Pixel coordinate grounding data —
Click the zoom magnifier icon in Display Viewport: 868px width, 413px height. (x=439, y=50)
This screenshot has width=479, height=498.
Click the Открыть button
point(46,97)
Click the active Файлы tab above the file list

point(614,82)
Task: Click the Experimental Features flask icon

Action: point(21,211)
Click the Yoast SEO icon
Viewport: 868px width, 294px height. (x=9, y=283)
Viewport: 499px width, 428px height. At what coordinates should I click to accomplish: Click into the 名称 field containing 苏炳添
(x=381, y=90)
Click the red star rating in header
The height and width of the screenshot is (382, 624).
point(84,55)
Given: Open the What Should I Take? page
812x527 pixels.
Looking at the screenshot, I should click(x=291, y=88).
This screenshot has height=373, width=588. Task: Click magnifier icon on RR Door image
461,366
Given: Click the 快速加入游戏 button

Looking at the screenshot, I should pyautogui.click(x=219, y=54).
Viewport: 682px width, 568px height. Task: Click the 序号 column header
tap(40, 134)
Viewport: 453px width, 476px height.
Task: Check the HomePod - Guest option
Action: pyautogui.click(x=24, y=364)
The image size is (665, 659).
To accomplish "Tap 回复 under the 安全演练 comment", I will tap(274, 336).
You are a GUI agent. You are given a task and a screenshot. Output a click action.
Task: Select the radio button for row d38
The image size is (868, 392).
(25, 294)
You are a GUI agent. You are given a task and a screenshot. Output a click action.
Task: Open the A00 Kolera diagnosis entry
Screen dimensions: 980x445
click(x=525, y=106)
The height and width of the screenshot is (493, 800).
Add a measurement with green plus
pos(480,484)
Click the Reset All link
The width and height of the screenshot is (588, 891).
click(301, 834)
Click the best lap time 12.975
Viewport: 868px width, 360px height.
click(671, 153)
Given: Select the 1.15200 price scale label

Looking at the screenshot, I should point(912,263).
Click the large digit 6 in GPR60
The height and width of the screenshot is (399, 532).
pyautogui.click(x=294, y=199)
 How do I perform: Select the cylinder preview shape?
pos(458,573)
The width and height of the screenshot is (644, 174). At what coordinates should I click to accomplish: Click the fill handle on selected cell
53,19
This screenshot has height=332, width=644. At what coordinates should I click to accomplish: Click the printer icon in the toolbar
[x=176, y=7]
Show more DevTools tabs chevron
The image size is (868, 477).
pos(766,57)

Exercise brief —
Give back all of the entries exactly as written.

Response —
Click the zoom magnifier icon in Display Viewport: 868px width, 413px height. (x=439, y=50)
This screenshot has width=479, height=498.
Click the Открыть button
point(46,97)
Click the active Файлы tab above the file list

point(614,82)
Task: Click the Experimental Features flask icon

Action: point(21,211)
Click the Yoast SEO icon
Viewport: 868px width, 294px height. (x=9, y=283)
Viewport: 499px width, 428px height. At what coordinates should I click to accomplish: Click into the 名称 field containing 苏炳添
(x=381, y=90)
Click the red star rating in header
The height and width of the screenshot is (382, 624).
point(84,55)
Given: Open the What Should I Take? page
812x527 pixels.
Looking at the screenshot, I should click(x=291, y=88).
This screenshot has height=373, width=588. Task: Click magnifier icon on RR Door image
461,366
Given: Click the 快速加入游戏 button

Looking at the screenshot, I should pyautogui.click(x=219, y=54).
Viewport: 682px width, 568px height. Task: Click the 序号 column header
tap(40, 134)
Viewport: 453px width, 476px height.
Task: Check the HomePod - Guest option
Action: pyautogui.click(x=24, y=364)
The image size is (665, 659).
To accomplish "Tap 回复 under the 安全演练 comment", I will tap(274, 336).
You are a GUI agent. You are given a task and a screenshot. Output a click action.
Task: Select the radio button for row d38
The image size is (868, 392).
(25, 294)
You are a GUI agent. You are given a task and a screenshot. Output a click action.
Task: Open the A00 Kolera diagnosis entry
Screen dimensions: 980x445
click(x=525, y=106)
The height and width of the screenshot is (493, 800).
Add a measurement with green plus
pos(480,484)
Click the Reset All link
The width and height of the screenshot is (588, 891).
click(301, 834)
Click the best lap time 12.975
Viewport: 868px width, 360px height.
click(671, 153)
Given: Select the 1.15200 price scale label

Looking at the screenshot, I should point(912,263).
Click the large digit 6 in GPR60
The height and width of the screenshot is (399, 532).
pyautogui.click(x=294, y=199)
 How do I perform: Select the cylinder preview shape?
pos(458,573)
The width and height of the screenshot is (644, 174). At what coordinates should I click to accomplish: Click the fill handle on selected cell
53,19
This screenshot has height=332, width=644. At what coordinates should I click to accomplish: Click the printer icon in the toolbar
[x=176, y=7]
Show more DevTools tabs chevron
The image size is (868, 477).
pos(766,57)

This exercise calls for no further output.